The results of our study suggest a high level of local lineage endemism for gammarids in the Aegean islands, which is in agreement with previous studies showing that several taxonomic groups exhibit a high level of local endemism in this part of the Mediterranean. . The presence of G. arduus on Samothraki supports our hypothesis that the level of endemism will vary between the islands, with the absence of endemic lineages on islands that were still connected with the mainland during the Pleistocene. On the other hand, the presence of distinct, separate MOTUs on Evia and Lesbos leads to reject this hypothesis; however, more data are needed both from the regions adjacent to Evia as well as from inland waters of Turkey, where G. uludagi has been reported. Moreover, the results of our study support the presence of at least four yet undescribed gammarid species, three of which are endemic to respective Aegean islands they inhabit, namely Evia, Skyros and Andros.

The results of the time-calibrated phylogeny indicate multiple origins and different timescales of differentiation for the Aegean insular freshwater gammarids. The biogeographic affiliations of the studied insular taxa indicate their continental origin as well as the importance of the land fragmentation and the historical land connections of the islands that most probably influenced the evolutionary history of the Aegean biota. Moreover, the deep divergences inferred from the reconstructed phylogenies indicate that most gammarid species present in the Aegean islands diverged well before the final isolation of some islands, indicating that they may be considered the only known freshwater taxa belonging to ‘the old colonizers’ (sensu3). These results not only provide important evidence supporting the survival of at least some freshwater taxa of the Messinian Salinity Crisis, but also may be highly useful as calibration points e.g. formation of Mid-Aegean Trench or recent isolation of Samothraki from the mainland, for future studies of Aegean taxa.
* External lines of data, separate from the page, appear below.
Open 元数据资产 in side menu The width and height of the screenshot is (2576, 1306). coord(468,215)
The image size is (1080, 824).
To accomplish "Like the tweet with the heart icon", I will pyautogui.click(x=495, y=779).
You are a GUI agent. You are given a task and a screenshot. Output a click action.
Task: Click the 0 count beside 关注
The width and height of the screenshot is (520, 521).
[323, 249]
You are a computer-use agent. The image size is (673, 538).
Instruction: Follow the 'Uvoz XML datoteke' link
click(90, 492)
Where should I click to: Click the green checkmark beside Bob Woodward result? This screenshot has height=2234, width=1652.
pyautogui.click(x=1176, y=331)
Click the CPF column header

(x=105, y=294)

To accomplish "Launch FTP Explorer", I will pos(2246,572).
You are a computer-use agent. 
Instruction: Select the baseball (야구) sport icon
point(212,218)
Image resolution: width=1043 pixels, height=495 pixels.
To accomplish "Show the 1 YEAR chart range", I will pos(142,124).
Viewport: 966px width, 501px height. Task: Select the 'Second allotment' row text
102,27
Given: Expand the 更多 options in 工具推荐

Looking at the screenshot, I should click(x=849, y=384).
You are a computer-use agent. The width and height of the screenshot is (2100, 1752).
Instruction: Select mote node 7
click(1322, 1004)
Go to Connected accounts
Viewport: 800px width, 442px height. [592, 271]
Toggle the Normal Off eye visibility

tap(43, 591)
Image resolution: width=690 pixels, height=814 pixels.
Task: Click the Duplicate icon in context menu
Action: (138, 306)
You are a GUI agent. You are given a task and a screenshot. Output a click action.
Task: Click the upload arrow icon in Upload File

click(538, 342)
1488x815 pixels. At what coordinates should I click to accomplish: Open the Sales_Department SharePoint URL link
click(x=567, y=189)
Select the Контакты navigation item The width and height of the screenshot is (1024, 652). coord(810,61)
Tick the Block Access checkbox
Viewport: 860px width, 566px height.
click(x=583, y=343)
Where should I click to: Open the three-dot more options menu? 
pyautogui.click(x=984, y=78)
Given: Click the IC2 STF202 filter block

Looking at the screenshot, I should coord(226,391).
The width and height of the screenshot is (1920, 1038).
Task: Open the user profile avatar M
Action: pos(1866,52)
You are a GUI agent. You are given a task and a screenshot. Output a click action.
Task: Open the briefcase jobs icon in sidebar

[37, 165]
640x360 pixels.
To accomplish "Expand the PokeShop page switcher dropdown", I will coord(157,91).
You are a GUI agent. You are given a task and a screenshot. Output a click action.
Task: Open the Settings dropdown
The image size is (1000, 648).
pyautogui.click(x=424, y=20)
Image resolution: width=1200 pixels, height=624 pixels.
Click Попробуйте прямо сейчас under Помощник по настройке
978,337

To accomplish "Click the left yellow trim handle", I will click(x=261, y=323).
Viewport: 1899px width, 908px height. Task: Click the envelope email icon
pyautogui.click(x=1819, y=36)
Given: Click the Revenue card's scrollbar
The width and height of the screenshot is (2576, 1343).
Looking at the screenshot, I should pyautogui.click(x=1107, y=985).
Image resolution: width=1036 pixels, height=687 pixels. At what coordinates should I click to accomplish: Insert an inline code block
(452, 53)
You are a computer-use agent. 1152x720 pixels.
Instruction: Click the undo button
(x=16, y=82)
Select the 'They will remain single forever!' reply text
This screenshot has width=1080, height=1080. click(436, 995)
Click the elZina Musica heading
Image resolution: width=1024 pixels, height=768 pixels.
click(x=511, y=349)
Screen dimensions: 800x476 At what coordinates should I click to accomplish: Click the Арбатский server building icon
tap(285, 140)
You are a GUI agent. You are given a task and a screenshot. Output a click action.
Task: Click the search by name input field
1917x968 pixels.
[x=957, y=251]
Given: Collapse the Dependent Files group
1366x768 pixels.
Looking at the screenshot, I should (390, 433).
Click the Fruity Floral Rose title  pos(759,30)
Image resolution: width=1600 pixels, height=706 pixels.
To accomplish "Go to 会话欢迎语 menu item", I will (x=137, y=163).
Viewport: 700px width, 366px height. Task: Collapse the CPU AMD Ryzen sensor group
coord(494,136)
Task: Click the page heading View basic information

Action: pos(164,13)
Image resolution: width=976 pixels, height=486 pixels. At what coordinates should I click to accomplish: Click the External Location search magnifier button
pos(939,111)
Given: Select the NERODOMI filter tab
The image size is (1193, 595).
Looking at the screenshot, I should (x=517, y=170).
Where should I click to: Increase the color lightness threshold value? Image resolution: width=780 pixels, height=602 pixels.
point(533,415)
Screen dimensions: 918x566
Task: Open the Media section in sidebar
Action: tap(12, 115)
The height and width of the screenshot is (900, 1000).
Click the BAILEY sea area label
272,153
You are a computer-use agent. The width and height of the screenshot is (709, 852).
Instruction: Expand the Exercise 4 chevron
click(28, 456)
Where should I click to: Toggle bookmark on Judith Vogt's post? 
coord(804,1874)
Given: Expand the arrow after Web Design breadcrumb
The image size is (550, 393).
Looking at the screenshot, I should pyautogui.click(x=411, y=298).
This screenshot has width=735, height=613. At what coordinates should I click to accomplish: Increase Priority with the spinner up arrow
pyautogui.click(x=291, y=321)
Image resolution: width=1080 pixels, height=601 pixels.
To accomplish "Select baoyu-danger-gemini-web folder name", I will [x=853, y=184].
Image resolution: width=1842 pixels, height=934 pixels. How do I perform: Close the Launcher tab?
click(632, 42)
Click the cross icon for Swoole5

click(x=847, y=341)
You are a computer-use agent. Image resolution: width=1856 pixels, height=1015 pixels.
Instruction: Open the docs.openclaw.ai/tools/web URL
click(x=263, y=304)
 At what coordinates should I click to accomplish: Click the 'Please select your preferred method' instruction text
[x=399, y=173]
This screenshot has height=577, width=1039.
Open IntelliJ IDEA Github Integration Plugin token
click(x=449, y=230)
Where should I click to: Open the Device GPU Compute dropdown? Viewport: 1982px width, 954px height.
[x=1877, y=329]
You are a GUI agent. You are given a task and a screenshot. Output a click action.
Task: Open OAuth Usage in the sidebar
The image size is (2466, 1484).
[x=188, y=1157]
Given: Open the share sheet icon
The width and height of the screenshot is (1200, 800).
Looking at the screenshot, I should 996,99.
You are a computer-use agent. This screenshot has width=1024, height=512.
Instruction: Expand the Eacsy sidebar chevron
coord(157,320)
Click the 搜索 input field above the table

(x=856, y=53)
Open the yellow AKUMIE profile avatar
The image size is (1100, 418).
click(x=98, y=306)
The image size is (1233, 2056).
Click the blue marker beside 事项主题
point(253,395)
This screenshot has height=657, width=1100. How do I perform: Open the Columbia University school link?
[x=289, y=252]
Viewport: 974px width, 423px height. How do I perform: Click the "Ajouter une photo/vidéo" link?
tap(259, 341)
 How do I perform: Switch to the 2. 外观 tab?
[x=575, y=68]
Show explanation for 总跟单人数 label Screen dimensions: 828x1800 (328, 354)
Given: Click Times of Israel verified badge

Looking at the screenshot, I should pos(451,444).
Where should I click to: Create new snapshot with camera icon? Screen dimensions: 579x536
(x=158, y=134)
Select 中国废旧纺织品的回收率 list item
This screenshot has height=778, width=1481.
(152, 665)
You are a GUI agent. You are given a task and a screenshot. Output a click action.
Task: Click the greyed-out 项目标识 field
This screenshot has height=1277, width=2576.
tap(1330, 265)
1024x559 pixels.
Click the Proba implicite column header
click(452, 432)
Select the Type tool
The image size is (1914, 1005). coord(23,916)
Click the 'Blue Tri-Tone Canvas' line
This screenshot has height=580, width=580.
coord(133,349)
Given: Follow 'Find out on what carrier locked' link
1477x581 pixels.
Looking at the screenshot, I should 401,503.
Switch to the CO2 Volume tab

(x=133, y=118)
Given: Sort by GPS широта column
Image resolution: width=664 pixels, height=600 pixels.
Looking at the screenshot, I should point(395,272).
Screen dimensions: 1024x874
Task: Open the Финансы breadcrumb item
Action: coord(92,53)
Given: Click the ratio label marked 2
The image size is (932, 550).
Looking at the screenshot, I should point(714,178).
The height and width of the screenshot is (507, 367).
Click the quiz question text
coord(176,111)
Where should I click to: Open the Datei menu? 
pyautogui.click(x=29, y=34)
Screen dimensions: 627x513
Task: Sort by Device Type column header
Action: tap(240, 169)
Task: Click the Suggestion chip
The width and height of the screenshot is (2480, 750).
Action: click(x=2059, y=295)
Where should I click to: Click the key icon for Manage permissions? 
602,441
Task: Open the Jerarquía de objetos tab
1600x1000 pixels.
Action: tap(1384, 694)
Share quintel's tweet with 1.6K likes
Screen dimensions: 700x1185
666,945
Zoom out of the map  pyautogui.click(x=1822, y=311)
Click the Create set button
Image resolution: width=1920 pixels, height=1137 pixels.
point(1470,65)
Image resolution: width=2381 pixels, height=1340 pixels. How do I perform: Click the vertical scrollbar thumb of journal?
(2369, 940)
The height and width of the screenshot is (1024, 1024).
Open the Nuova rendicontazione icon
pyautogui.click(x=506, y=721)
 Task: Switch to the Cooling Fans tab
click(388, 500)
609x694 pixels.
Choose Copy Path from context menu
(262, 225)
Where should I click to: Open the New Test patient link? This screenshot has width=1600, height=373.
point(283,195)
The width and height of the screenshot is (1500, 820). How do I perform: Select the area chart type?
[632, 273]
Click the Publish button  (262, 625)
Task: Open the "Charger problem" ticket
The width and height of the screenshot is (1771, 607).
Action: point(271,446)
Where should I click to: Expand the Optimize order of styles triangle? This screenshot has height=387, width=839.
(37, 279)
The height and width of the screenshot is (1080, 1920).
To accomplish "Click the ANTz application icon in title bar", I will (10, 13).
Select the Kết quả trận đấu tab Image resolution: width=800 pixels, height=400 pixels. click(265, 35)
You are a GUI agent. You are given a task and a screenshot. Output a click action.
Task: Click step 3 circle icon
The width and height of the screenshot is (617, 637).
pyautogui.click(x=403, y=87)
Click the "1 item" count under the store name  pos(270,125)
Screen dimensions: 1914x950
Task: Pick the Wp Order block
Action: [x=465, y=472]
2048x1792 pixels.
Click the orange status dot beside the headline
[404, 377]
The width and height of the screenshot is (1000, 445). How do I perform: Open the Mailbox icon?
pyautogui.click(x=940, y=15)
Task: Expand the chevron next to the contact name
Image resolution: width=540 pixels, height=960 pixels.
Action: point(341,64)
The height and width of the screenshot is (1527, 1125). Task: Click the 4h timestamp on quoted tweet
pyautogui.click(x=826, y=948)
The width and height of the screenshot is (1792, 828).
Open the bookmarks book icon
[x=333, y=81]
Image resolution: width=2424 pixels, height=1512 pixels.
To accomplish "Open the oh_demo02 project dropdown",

Given the scarcity of available data, one cannot exclude further discoveries of freshwater gammarids from other Aegean islands. More molecular data and thorough sampling of the area are essential to provide a detailed picture of the evolutionary history of Aegean freshwater insular gammarids. This is especially important given that Mediterranean islands are among the most anthropogenically affected regions in the Mediterranean region and are also one of the least studied in terms of their freshwater diversity80. Considering that the vast majority of freshwater ecosystems of the Aegean islands are under significant threat due to increasing water and habitat demands for tourism development, agriculture and pastoral development, there is an urgency for more studies revealing the actual biodiversity of insular freshwater biota that may aid in planning a reasonable and sustainable strategy for their conservation80. The results presented here provide not only additional evidence indicating strong connectivity between the evolution of the freshwater biota and the geological history of the Mediterranean, but also broaden the still scarce knowledge on the evolutionary mechanisms of the diversification of the insular freshwater fauna.